> **What to do**:
In the data below, find every line with the string "computer" and pull it out.

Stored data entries
══════════════════════════════

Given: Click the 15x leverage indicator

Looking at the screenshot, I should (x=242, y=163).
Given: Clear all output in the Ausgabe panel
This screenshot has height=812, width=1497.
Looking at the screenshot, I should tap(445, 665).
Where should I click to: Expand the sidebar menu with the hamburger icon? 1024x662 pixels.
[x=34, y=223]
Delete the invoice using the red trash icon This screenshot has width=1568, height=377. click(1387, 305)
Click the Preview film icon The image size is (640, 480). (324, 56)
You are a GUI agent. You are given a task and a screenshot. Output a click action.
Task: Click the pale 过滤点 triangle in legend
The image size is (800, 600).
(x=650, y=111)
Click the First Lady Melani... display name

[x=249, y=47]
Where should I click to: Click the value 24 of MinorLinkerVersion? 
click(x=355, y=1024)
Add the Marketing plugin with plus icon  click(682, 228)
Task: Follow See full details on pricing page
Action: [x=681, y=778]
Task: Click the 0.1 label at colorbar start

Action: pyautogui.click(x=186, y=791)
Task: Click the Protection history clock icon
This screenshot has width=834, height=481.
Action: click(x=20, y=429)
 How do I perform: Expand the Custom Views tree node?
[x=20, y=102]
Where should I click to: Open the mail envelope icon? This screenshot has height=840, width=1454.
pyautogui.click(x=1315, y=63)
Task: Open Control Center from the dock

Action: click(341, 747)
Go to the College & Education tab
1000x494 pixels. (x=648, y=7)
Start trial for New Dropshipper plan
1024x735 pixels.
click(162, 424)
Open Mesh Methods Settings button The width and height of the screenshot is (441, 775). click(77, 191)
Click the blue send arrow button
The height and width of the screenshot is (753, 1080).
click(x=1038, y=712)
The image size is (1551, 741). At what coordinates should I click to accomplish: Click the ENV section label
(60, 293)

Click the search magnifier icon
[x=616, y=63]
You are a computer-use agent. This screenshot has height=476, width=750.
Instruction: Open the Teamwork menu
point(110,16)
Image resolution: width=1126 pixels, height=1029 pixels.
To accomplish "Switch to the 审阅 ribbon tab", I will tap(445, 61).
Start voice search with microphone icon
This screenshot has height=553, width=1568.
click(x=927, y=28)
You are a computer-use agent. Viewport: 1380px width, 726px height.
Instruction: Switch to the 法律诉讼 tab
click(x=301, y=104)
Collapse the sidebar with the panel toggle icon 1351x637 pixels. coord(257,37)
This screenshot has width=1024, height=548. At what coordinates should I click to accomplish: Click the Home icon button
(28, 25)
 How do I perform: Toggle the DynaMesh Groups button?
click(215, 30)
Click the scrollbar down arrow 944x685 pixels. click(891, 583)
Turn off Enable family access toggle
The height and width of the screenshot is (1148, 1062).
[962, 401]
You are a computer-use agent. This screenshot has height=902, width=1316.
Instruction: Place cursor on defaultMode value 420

══════════════════════════════

> **Answer below**:
You are a computer-use agent. This screenshot has height=476, width=750.
You are a computer-use agent. Viewport: 1380px width, 726px height.
You are a computer-use agent. This screenshot has height=902, width=1316.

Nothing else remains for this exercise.